Introduction
The role of intellectual property (IP) in trade and business was recognized as early as the 13th century, with the first legal acts being drafted in the 15th century. Invention protection was incorporated into national law in the 19th century and was strengthened globally through the Paris Convention.
The history of Polish Industrial Property Law (hereinafter “IP”) spans less than a quarter of a century. Disputes related to intellectual property infringement, including those governed by current laws such as copyright and industrial property law, as well as by the Act on Combating Unfair Competition, have a long-standing tradition.

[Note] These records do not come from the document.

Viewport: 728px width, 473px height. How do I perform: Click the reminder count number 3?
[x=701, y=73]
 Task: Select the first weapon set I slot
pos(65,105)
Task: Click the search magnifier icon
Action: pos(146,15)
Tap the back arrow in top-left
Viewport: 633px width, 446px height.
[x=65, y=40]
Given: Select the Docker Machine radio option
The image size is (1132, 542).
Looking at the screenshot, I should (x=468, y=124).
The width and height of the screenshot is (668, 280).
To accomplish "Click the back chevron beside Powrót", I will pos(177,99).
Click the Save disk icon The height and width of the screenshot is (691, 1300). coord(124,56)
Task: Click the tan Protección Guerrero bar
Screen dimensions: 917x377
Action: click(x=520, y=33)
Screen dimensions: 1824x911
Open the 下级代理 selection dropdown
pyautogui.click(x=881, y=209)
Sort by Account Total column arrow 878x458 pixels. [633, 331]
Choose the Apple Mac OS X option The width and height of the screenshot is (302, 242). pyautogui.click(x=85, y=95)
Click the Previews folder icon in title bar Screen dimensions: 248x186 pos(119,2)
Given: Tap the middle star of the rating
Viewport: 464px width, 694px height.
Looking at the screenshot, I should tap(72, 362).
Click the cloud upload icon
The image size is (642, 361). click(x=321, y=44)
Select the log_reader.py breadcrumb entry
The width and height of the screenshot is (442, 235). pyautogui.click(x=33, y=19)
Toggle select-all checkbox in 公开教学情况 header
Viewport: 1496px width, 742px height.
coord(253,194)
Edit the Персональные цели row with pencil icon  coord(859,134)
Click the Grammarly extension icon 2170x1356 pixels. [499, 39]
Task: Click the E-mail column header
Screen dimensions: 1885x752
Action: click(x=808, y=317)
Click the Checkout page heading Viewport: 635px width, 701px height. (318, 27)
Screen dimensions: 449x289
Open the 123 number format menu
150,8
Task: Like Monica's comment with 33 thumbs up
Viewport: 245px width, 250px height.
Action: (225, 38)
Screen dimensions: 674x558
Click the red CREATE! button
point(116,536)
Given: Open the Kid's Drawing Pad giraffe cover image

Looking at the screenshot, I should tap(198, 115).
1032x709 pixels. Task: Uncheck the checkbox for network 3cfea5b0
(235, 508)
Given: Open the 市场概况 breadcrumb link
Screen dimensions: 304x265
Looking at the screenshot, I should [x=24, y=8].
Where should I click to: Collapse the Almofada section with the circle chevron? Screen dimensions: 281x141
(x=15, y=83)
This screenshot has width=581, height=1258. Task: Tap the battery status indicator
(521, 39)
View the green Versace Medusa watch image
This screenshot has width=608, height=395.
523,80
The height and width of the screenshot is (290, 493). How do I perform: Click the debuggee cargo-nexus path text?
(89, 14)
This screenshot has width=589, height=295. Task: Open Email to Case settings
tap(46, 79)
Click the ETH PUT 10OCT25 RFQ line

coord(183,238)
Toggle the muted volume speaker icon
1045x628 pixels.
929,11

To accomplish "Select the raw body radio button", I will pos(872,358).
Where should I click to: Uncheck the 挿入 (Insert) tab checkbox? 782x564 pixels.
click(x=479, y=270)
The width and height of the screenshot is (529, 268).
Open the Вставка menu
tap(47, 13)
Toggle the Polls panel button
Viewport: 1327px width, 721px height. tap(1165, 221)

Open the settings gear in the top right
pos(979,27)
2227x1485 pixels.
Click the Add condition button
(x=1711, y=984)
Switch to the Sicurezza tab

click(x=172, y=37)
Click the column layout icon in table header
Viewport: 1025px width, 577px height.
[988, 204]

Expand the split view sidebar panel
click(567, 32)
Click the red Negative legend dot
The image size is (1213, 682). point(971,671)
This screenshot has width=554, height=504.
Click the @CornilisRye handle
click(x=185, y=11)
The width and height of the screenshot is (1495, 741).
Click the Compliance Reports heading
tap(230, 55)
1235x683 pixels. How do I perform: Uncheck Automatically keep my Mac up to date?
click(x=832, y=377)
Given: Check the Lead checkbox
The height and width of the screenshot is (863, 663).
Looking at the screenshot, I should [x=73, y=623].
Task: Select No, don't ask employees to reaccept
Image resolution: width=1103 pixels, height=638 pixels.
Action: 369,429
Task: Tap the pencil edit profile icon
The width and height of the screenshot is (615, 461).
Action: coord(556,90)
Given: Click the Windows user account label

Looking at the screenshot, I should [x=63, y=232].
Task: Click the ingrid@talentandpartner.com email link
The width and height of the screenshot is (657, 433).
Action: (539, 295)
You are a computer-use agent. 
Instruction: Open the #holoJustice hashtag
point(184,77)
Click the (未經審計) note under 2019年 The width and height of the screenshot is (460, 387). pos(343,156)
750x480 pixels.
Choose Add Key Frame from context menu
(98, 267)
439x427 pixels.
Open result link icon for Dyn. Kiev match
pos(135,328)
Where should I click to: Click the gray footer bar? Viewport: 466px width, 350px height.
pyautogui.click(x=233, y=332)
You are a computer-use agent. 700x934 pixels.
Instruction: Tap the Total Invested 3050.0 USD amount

This planned series of articles aims to present key issues affecting procedural economics in claims involving the valuation of the adverse effects of a tort in a business-to-business (B2B) relationship.
The past quarter-century has been marked by the rapid development of methods for valuing business damages. The computing power of portable computers has grown; access to extensive information resources in the public domain and commercially acquired has become easier; and the use of AI agents employing numerous LLM models has become increasingly common.
As a result, individual experts, including court experts, can now apply advanced computational techniques and analytical models to evaluate damages for legal purposes. Complex economic concepts, advanced financial models, and computational methods often go beyond legal knowledge. Ensuring effective communication between litigants is essential to improving the efficiency of evaluating the presented opinions, thereby increasing accuracy and reducing the costs of court proceedings.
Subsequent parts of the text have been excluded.